Think about it. What happens when you have a super rich methanol mixture in the cylinder? What happens when you have a super lean methanol mixture in the cylinder?
 
With the sort of cam specs I plan to use, I wonder how much advantage there would be to install an aerodynamic device into the primaries to lessen exhaust reversion flow?
There's already going to be a little bit of a mismatch in ID size between the header primary size and the exhaust port.
 
I'm toying with another idea that recently came up.
Using liquid nitrogen as an air/liquid aftercooler coolant.
 
Liquid nitrogen is just plain TOO cold unless you only race in Arizona or New Mexico. Any humidity will freeze up the intercooler solid. I use liquid nitrogen frequently and have to suit up in protective gear so it doesn't burn instantly. I've immersed ripe bannanas in it and after a few seconds pull it out and throw it on the floor and it SHATTERS in a bazillion pieces. (DON'T do that! The mess is AWFUL to clean up a few minutes later.

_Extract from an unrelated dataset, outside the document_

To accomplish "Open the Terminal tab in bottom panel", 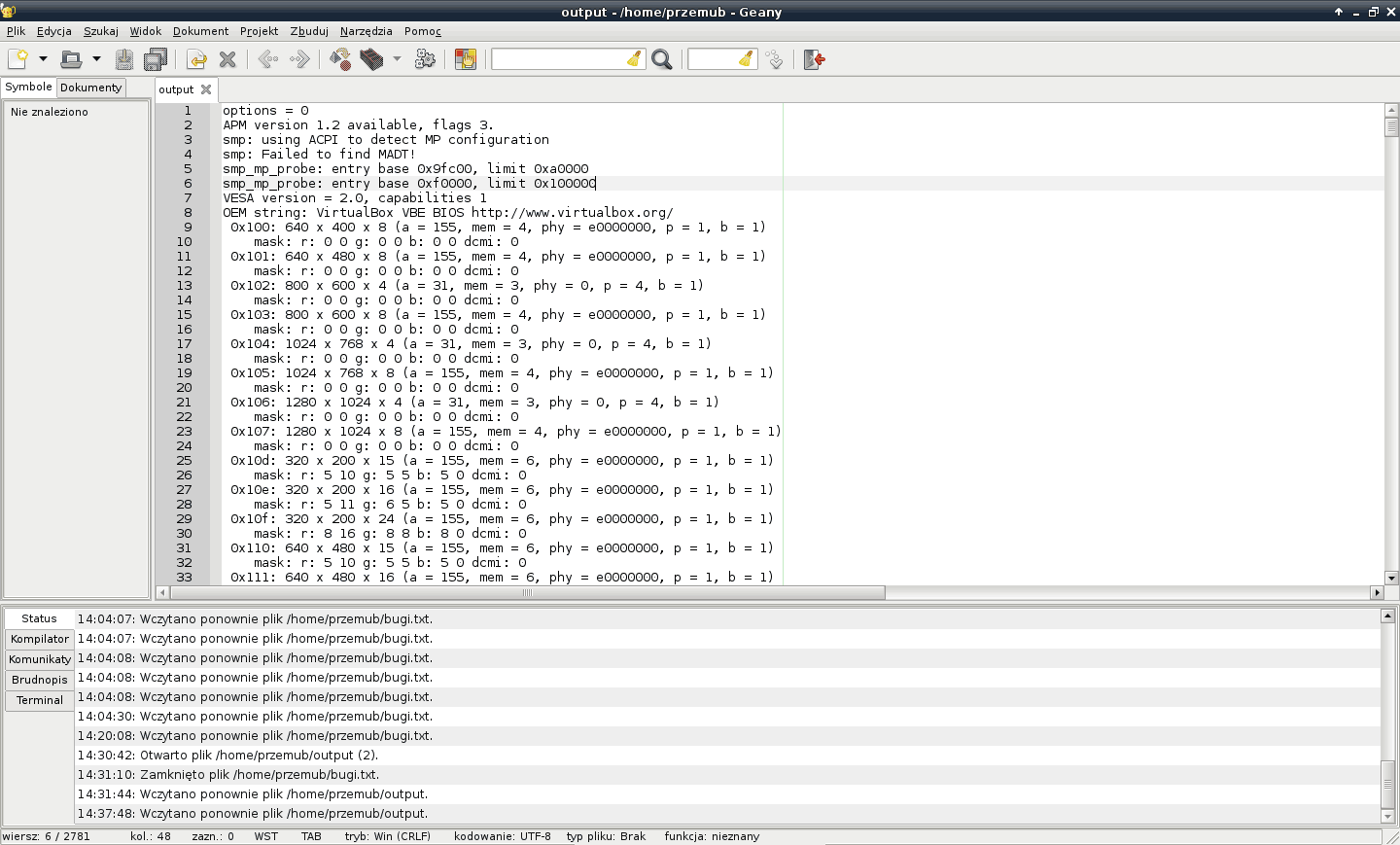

GOO everywhere!) We've frozen all kinds of interesting stuff. But I'm gonna claim the fifth on this issue, though.:p CO2 or nitrous would be a better choice. Jim D'Alesandro use to use CO2 on his intercooler. It made a TON of power. (it picked up his 60 ft. times a BUNCH!!!!! :rolleyes: Especially when the CO2 vapor caused to beams to stay lit until the rear tires blew it away and it started the timers.;)
 
Liquid nitrogen is just plain TOO cold unless you only race in Arizona or New Mexico. Any humidity will freeze up the intercooler solid. I use liquid nitrogen frequently and have to suit up in protective gear so it doesn't burn instantly. I've immersed ripe bannanas in it and after a few seconds pull it out and throw it on the floor and it SHATTERS in a bazillion pieces. (DON'T do that! The mess is AWFUL to clean up a few minutes later. GOO everywhere!) We've frozen all kinds of interesting stuff. But I'm gonna claim the fifth on this issue, though.:p CO2 or nitrous would be a better choice. Jim D'Alesandro use to use CO2 on his intercooler. It made a TON of power. (it picked up his 60 ft. times a BUNCH!!!!! :rolleyes: Especially when the CO2 vapor caused to beams to stay lit until the rear tires blew it away and it started the timers.;)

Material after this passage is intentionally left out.